Saved data entries
= = = =

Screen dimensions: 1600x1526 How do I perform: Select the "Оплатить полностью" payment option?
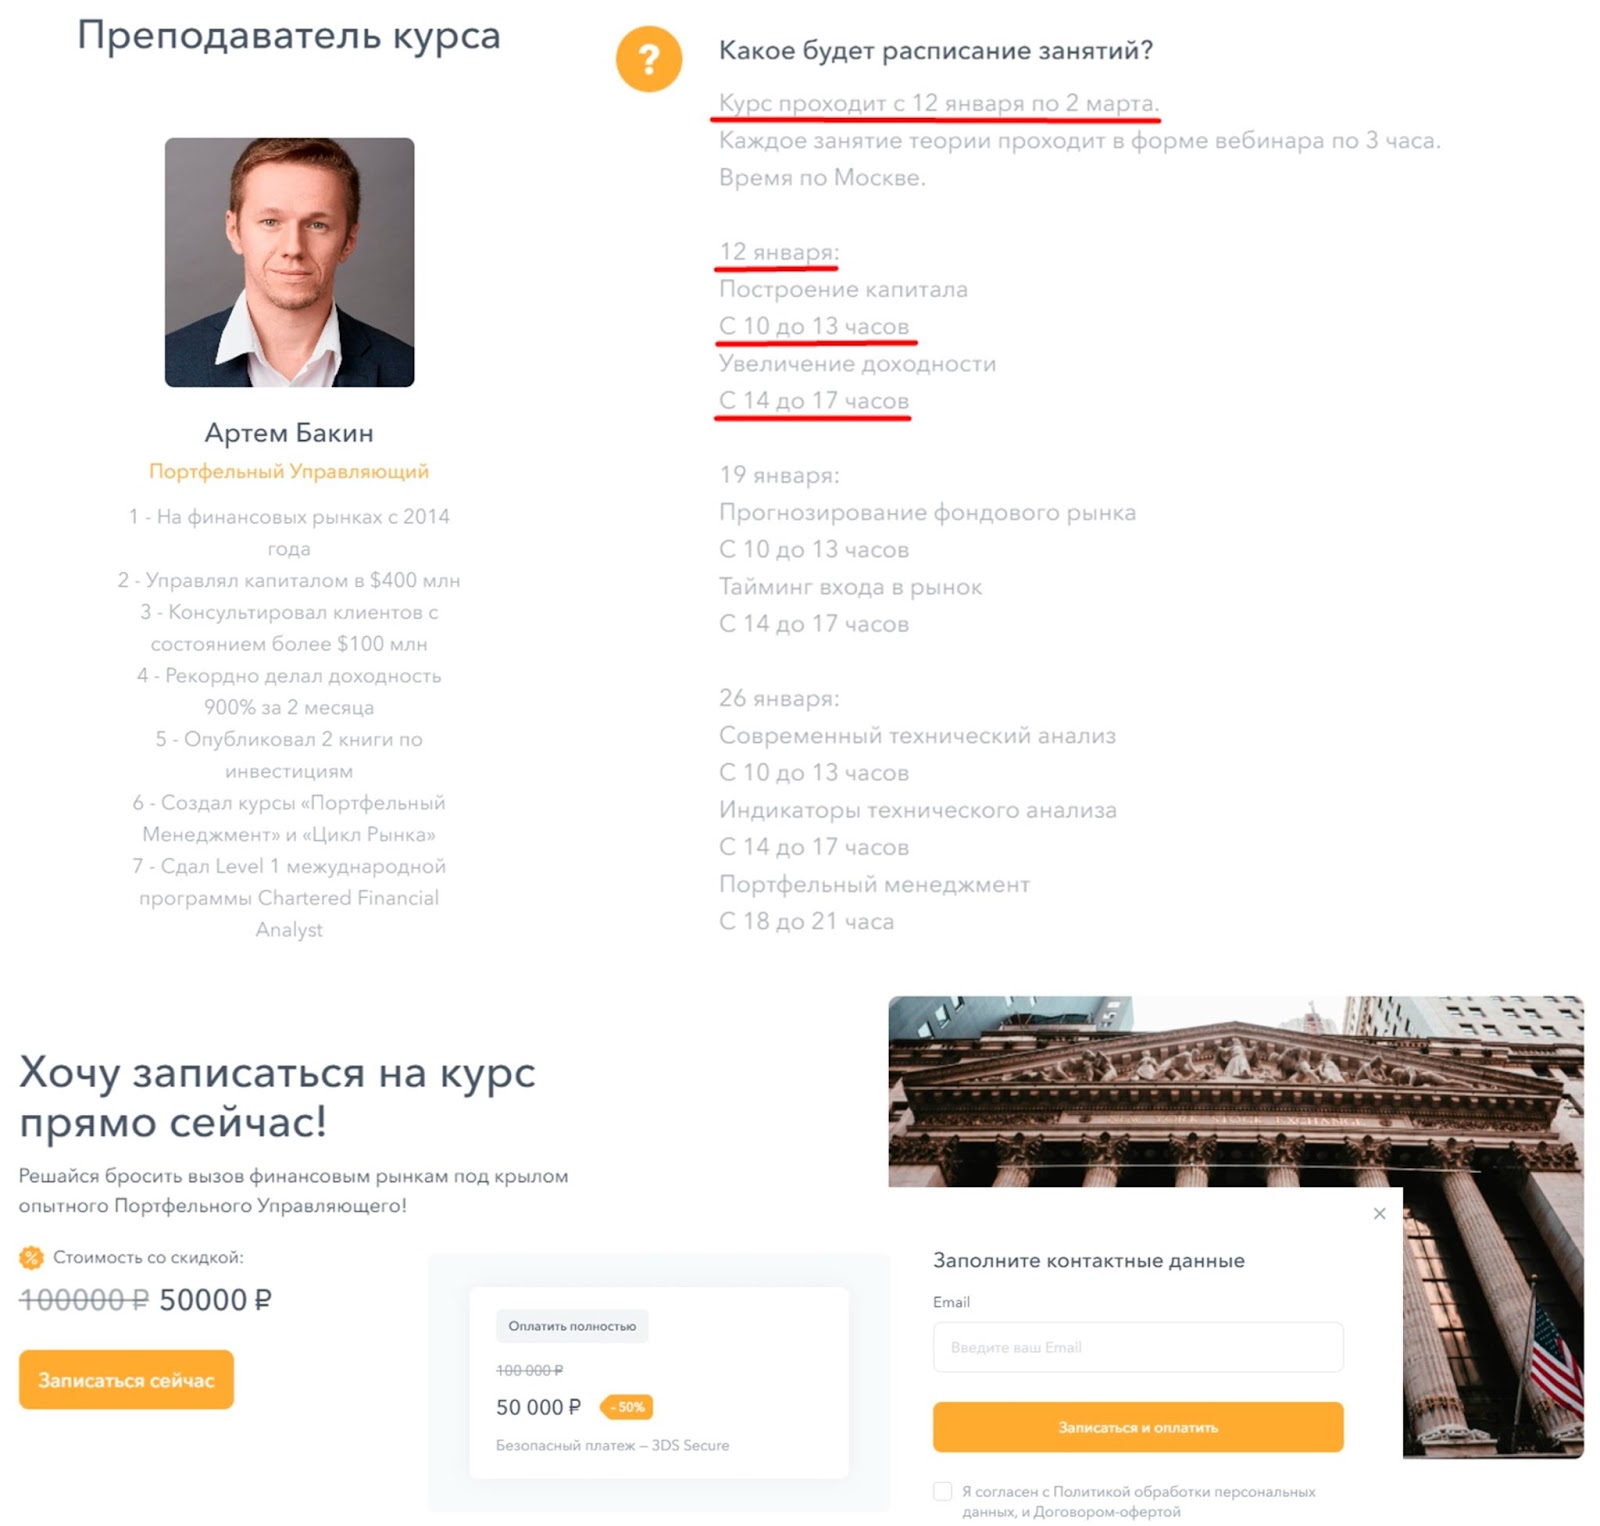(x=572, y=1326)
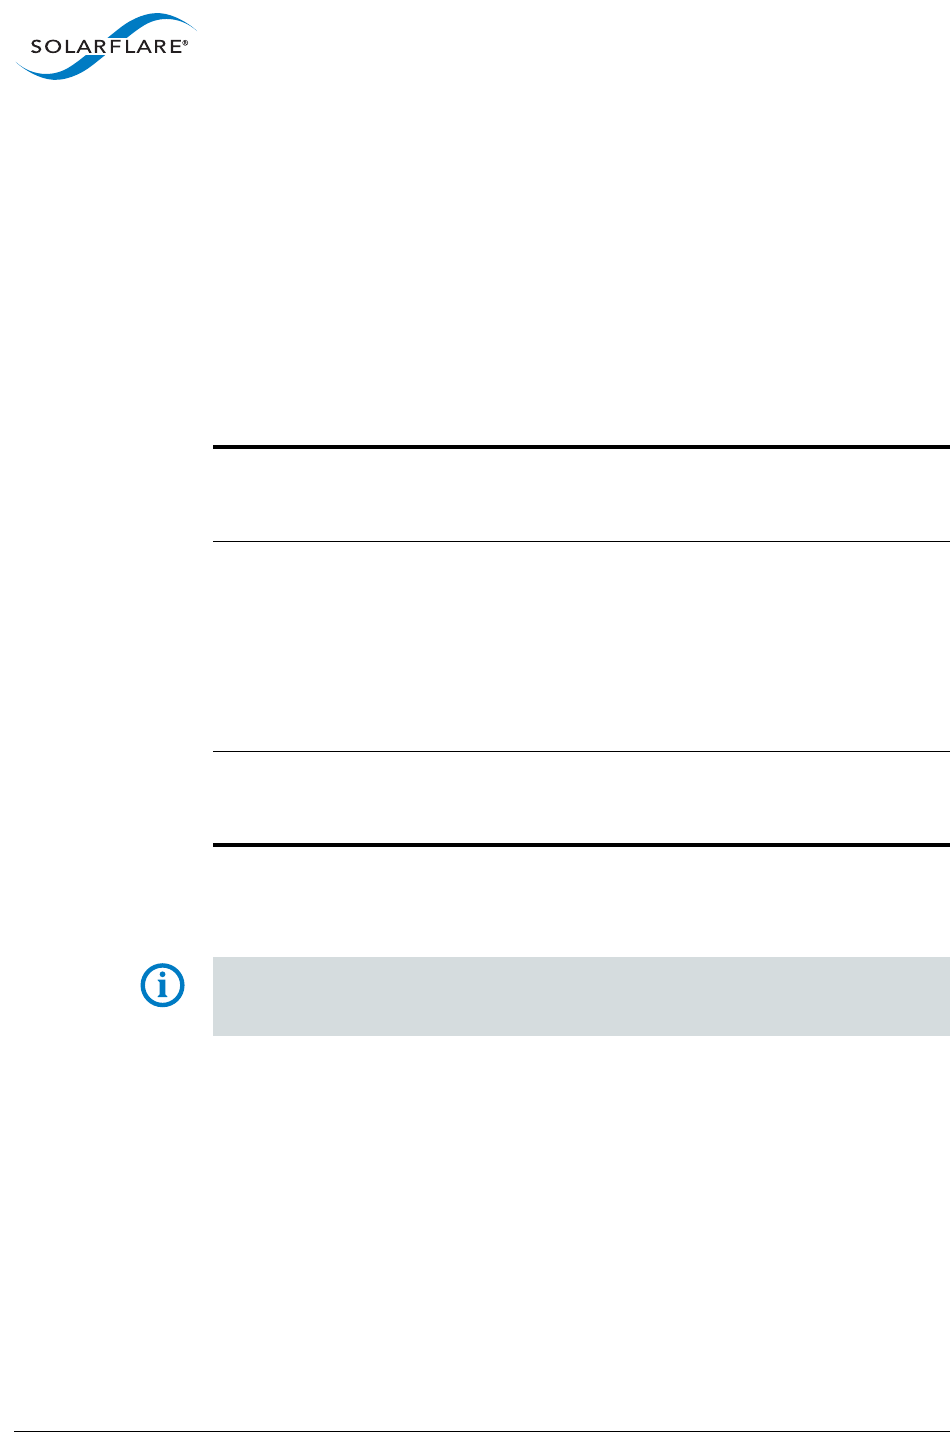Click the thick top table border
Screen dimensions: 950x1432
580,448
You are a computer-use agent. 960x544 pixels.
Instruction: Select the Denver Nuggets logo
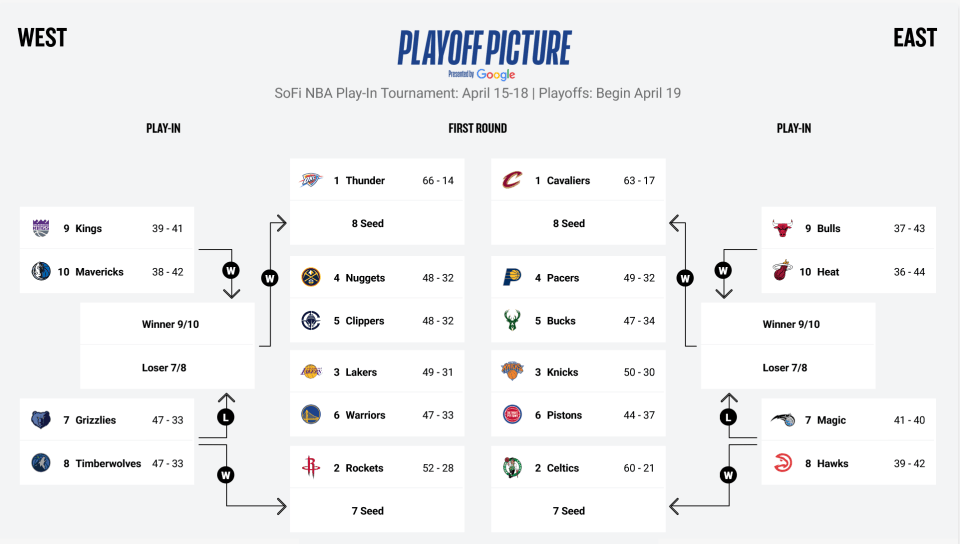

= = = =

- What this task involves:
From the first line to the last, write out the data above exactly. Omit the pictures.

- Written response:
Screen dimensions: 1600x1526 How do I perform: Select the "Оплатить полностью" payment option?
(x=572, y=1326)
Click the thick top table border
Screen dimensions: 950x1432
580,448
You are a computer-use agent. 960x544 pixels.
Instruction: Select the Denver Nuggets logo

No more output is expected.